The packages which contained malicious code were named jdb.js and db-json.js respectively. They both had the same author. By description, both were supposed to be developer tools geared towards developers working with database applications and specifically JSON files.
Sonatype's investigation showed that the malicious code would be executed after the user had imported and installed the packages. The first task after that would be to gather basic information about the compromised system. The next step was to try to download and execute a binary which would later instal njRAt. NjRAT aka Bladabindi is a notorious remote access trojan (RAT) favored by many cybercriminals for spying and stealing information. The binary which would install njRAT was named patch.exe. The same file would also change the settings of the Windows firewall whitelisting the threat’s C2 server. Then the code would ping the server starting the download of the RAT.

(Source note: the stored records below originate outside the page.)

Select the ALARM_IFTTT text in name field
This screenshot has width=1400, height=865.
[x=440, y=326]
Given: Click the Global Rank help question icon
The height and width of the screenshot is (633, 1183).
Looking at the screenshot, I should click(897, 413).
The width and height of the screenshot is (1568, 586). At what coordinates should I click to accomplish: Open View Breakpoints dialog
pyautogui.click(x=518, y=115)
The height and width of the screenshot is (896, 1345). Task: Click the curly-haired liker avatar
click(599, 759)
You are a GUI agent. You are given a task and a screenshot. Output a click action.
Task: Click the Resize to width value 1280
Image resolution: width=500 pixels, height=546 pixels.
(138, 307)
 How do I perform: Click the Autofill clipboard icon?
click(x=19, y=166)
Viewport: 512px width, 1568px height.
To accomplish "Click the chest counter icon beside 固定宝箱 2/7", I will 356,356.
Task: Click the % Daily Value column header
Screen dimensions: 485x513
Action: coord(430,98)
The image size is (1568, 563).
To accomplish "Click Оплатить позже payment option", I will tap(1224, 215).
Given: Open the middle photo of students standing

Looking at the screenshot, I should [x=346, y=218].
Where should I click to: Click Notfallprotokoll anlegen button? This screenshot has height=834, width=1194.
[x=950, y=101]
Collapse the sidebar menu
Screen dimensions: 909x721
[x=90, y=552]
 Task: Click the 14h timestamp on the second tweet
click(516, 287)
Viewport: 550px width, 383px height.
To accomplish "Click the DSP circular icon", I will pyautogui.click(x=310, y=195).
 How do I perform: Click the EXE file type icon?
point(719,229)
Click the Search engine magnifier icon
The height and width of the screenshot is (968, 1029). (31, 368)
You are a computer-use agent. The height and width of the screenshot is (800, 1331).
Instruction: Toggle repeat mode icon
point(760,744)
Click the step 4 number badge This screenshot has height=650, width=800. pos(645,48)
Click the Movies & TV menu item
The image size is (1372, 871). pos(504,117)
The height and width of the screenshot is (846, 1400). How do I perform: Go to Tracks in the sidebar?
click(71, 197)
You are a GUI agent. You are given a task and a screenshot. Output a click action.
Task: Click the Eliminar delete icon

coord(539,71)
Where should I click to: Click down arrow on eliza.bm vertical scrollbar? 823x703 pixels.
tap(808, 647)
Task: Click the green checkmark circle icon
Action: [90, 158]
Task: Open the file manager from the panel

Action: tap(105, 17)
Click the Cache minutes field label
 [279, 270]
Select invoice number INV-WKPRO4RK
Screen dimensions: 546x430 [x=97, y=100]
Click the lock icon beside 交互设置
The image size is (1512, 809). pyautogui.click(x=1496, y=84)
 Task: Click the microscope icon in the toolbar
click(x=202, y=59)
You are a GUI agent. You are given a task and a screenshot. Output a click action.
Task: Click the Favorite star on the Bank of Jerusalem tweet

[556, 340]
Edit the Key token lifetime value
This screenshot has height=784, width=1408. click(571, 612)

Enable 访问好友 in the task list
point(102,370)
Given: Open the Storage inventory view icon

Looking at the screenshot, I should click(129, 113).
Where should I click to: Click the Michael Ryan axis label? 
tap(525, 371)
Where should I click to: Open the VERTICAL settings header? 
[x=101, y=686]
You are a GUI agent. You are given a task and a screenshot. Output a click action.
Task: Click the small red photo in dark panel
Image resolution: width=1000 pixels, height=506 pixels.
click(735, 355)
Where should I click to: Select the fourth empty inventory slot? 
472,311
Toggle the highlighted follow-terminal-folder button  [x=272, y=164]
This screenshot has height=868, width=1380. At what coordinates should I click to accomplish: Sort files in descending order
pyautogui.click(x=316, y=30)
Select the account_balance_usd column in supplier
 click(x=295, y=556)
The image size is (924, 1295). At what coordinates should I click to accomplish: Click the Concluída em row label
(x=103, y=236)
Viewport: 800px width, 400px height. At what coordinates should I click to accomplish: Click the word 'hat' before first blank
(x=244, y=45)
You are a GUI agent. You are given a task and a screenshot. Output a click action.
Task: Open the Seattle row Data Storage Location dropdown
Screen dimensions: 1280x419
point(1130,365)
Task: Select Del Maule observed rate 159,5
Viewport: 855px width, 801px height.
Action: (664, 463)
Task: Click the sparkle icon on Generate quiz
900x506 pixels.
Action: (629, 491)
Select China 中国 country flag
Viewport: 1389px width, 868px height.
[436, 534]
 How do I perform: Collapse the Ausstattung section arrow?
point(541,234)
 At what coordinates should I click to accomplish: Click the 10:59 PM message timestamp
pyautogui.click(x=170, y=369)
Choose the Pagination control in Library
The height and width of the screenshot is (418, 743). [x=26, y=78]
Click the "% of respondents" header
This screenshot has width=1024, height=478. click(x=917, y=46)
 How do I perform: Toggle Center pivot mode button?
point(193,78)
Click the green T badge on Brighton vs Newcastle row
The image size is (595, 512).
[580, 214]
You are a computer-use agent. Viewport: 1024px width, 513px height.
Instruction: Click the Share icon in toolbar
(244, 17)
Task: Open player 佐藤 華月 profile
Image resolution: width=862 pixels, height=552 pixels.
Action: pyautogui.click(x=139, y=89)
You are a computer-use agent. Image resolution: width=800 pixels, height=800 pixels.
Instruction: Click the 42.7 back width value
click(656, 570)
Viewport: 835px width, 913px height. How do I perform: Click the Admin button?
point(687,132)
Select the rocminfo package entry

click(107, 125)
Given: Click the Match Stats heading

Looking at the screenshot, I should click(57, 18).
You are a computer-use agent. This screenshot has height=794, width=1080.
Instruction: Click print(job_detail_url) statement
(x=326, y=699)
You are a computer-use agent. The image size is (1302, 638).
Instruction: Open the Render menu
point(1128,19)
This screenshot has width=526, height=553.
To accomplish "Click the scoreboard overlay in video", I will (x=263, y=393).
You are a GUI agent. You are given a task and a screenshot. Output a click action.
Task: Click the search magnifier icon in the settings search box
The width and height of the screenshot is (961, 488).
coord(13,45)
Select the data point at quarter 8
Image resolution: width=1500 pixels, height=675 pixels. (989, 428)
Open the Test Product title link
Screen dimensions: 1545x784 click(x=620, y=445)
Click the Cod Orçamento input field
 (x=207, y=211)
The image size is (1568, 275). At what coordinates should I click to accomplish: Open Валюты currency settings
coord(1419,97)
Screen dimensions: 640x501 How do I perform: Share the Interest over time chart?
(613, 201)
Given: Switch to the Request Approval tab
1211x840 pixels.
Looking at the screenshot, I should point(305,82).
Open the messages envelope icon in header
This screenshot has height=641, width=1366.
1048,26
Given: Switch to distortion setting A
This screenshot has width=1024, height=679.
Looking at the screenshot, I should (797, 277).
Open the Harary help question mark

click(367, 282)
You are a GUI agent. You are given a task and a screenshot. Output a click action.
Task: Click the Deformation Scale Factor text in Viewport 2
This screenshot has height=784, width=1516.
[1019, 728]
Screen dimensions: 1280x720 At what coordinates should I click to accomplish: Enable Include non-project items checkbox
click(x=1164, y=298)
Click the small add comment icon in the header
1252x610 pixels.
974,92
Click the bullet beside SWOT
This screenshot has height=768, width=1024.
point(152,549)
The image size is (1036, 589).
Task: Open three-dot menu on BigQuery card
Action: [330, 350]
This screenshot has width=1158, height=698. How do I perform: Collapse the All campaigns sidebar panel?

Db-json.js was made to look harmless at first glance as it did contain functional code and it even had a real README page on npm. The file was advertised as a module which creates databases from JSON files. The catch was that, if a developer were to use db-json.js, the script would stealthily force jdb.js as a dependency and ultimately njRAT would still infiltrate the system.
The security team of npm issued alerts after the packages were removed. The alerts advised developers that, if they had installed any one of the two packages, their systems should be considered fully compromised. RAT infections are commonly considered severe security incidents because they can provide cybercriminals with full access to a compromised system. This isn’t the first time npm libraries have been used by bad actors to try to infect devices. Attempts to purposely distribute malware through malicious packages have been more common in the past few months.